> _Stored data_:
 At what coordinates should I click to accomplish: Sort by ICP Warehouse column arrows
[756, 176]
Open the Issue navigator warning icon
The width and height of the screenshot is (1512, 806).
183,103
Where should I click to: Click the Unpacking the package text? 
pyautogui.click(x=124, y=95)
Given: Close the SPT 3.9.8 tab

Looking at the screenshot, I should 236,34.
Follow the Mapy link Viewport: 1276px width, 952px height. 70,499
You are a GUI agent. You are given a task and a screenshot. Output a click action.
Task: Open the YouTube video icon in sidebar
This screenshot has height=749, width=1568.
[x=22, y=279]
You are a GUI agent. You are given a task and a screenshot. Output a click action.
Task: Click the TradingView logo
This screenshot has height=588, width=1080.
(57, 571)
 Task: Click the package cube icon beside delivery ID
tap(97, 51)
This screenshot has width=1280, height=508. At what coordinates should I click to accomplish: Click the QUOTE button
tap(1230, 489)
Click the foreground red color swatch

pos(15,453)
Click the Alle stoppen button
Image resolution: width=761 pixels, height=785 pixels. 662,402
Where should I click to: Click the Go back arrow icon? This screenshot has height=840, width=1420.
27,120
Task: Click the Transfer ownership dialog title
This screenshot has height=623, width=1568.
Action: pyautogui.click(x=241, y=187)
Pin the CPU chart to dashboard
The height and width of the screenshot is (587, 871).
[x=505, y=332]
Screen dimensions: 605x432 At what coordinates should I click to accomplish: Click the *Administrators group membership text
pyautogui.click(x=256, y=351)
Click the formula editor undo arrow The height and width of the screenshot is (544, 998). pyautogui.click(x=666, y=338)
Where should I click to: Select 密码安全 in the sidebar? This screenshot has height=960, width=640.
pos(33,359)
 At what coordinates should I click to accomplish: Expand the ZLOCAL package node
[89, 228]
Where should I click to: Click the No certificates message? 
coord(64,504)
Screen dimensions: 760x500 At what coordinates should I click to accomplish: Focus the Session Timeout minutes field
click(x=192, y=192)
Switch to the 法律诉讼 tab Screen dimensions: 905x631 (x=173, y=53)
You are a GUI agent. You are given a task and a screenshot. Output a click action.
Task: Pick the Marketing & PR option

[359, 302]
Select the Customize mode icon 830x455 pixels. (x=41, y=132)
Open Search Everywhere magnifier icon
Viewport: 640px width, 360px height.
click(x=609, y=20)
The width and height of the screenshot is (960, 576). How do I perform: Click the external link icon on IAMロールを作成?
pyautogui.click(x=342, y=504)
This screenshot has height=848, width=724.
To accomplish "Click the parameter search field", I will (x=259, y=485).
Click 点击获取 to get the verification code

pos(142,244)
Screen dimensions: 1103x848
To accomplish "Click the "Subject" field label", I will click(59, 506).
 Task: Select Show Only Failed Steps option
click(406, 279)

> _Exercise requirements_:
Write the records above out again precisely.

> _Answer to this problem_:
 At what coordinates should I click to accomplish: Sort by ICP Warehouse column arrows
[756, 176]
Open the Issue navigator warning icon
The width and height of the screenshot is (1512, 806).
183,103
Where should I click to: Click the Unpacking the package text? 
pyautogui.click(x=124, y=95)
Given: Close the SPT 3.9.8 tab

Looking at the screenshot, I should 236,34.
Follow the Mapy link Viewport: 1276px width, 952px height. 70,499
You are a GUI agent. You are given a task and a screenshot. Output a click action.
Task: Open the YouTube video icon in sidebar
This screenshot has height=749, width=1568.
[x=22, y=279]
You are a GUI agent. You are given a task and a screenshot. Output a click action.
Task: Click the TradingView logo
This screenshot has height=588, width=1080.
(57, 571)
 Task: Click the package cube icon beside delivery ID
tap(97, 51)
This screenshot has width=1280, height=508. At what coordinates should I click to accomplish: Click the QUOTE button
tap(1230, 489)
Click the foreground red color swatch

pos(15,453)
Click the Alle stoppen button
Image resolution: width=761 pixels, height=785 pixels. 662,402
Where should I click to: Click the Go back arrow icon? This screenshot has height=840, width=1420.
27,120
Task: Click the Transfer ownership dialog title
This screenshot has height=623, width=1568.
Action: pyautogui.click(x=241, y=187)
Pin the CPU chart to dashboard
The height and width of the screenshot is (587, 871).
[x=505, y=332]
Screen dimensions: 605x432 At what coordinates should I click to accomplish: Click the *Administrators group membership text
pyautogui.click(x=256, y=351)
Click the formula editor undo arrow The height and width of the screenshot is (544, 998). pyautogui.click(x=666, y=338)
Where should I click to: Select 密码安全 in the sidebar? This screenshot has height=960, width=640.
pos(33,359)
 At what coordinates should I click to accomplish: Expand the ZLOCAL package node
[89, 228]
Where should I click to: Click the No certificates message? 
coord(64,504)
Screen dimensions: 760x500 At what coordinates should I click to accomplish: Focus the Session Timeout minutes field
click(x=192, y=192)
Switch to the 法律诉讼 tab Screen dimensions: 905x631 (x=173, y=53)
You are a GUI agent. You are given a task and a screenshot. Output a click action.
Task: Pick the Marketing & PR option

[359, 302]
Select the Customize mode icon 830x455 pixels. (x=41, y=132)
Open Search Everywhere magnifier icon
Viewport: 640px width, 360px height.
click(x=609, y=20)
The width and height of the screenshot is (960, 576). How do I perform: Click the external link icon on IAMロールを作成?
pyautogui.click(x=342, y=504)
This screenshot has height=848, width=724.
To accomplish "Click the parameter search field", I will (x=259, y=485).
Click 点击获取 to get the verification code

pos(142,244)
Screen dimensions: 1103x848
To accomplish "Click the "Subject" field label", I will click(59, 506).
 Task: Select Show Only Failed Steps option
click(406, 279)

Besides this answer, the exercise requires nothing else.